2002年12月1日(日)「しんぶん赤旗」
航空自衛隊が導入していた砂漠型迷彩服は一九九一年の湾岸戦争時にイラクなどからの避難民輸送を実施する際の擬装のためだったことが防衛庁の報告で明らかになりました。
日本共産党の吉岡吉典議員が、防衛庁広報誌『セキュリタリアン』十一月号に砂漠型迷彩服で訓練する隊員の写真が掲載されていることを示し「日本に砂漠はない。イラクでの作戦を想定しているのか」と防衛庁を追及(十一月十九日参院外交防衛委員会)。これに対する同庁の調査の結果、分かったものです。

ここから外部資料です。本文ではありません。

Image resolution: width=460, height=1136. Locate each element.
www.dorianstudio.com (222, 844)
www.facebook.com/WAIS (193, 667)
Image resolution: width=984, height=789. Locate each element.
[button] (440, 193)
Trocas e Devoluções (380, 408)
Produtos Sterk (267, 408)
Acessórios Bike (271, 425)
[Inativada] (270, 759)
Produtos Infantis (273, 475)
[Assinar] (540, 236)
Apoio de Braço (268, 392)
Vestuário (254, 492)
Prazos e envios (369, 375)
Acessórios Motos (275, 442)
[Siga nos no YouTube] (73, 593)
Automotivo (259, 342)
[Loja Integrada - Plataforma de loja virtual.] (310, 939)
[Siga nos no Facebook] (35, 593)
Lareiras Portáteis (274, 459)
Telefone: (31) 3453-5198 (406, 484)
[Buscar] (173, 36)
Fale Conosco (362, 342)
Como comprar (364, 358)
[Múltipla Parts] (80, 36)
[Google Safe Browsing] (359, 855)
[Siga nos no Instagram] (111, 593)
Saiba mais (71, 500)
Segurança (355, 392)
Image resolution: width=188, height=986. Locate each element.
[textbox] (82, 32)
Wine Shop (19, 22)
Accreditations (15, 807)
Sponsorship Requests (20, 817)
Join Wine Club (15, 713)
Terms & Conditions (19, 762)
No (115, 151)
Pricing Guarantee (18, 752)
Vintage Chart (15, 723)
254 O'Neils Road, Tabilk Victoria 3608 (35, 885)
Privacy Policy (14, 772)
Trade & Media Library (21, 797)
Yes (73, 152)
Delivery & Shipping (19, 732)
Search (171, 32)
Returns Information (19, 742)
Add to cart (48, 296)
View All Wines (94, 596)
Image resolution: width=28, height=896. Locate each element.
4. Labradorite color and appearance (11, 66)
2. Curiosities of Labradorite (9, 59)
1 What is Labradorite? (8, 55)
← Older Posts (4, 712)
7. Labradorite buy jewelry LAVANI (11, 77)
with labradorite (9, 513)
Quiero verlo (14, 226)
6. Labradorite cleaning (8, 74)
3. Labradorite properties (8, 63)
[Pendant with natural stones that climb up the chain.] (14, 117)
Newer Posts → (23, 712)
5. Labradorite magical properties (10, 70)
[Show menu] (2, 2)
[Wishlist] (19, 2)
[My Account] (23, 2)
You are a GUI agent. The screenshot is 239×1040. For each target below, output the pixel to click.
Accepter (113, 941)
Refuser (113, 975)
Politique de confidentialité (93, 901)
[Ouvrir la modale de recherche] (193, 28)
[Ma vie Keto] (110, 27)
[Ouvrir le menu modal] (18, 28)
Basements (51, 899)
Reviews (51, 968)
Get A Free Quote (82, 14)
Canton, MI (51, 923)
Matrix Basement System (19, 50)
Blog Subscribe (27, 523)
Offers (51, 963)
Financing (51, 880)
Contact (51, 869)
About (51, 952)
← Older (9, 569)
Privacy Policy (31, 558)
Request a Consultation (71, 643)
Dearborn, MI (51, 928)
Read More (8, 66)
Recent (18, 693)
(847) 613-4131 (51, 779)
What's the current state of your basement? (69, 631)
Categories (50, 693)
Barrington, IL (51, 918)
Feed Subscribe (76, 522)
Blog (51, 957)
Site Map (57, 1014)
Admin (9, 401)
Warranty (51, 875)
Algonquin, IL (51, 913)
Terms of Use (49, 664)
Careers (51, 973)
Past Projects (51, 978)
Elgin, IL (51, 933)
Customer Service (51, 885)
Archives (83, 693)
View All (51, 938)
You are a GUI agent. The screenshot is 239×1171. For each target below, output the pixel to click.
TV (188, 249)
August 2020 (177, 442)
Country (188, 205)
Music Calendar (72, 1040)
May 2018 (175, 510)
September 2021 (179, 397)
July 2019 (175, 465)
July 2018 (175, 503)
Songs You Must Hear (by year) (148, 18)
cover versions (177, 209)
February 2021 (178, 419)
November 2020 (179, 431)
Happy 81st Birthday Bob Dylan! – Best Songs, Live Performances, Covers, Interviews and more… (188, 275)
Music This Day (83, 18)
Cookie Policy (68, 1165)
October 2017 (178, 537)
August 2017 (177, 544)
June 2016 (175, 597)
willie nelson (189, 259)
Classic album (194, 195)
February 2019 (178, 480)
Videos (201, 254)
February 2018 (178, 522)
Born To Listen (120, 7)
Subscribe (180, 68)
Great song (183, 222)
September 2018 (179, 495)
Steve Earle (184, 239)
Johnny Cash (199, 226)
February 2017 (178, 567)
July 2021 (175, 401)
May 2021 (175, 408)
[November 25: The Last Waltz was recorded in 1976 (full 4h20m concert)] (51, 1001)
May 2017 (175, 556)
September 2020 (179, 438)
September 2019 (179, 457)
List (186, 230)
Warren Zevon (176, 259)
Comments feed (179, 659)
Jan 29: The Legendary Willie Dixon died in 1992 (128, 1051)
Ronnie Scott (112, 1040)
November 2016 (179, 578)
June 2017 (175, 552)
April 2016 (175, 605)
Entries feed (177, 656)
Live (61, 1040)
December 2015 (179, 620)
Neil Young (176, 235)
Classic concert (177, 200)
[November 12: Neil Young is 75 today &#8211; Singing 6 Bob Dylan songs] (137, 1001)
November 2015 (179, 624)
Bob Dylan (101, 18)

報告によると、九一年一月、安全保障会議が湾岸危機で発生する避難民の輸送を空自輸送機で実施することを決定したため、防衛庁長官の指示で「中東の環境に適応した砂漠用の迷彩模様の服を国内で調達した」としています。
吉岡氏は十一月二十八日の参院外交防衛委で「公表されていない重大な事実だ」と指摘。「当時、避難民輸送が砂漠での戦闘事態になることを想定していたのではないか」と追及。防衛庁の西川徹矢運用局長は「避難民救出は屋外での活動なので、周辺に溶け込んで自らを防護する必要がある」と答えました。
広報誌の写真については、九一年三月に湾岸戦争が終結したため、この迷彩服は使用されず、九五年十一月に航空自衛隊幹部候補生学校に管理がえし、訓練に使用してきたと答弁しました。
吉岡氏は、イラク攻撃が問題になっているとき、防衛庁広報誌がこのような写真を掲載すること自体が政治的意味を持つと指摘しました。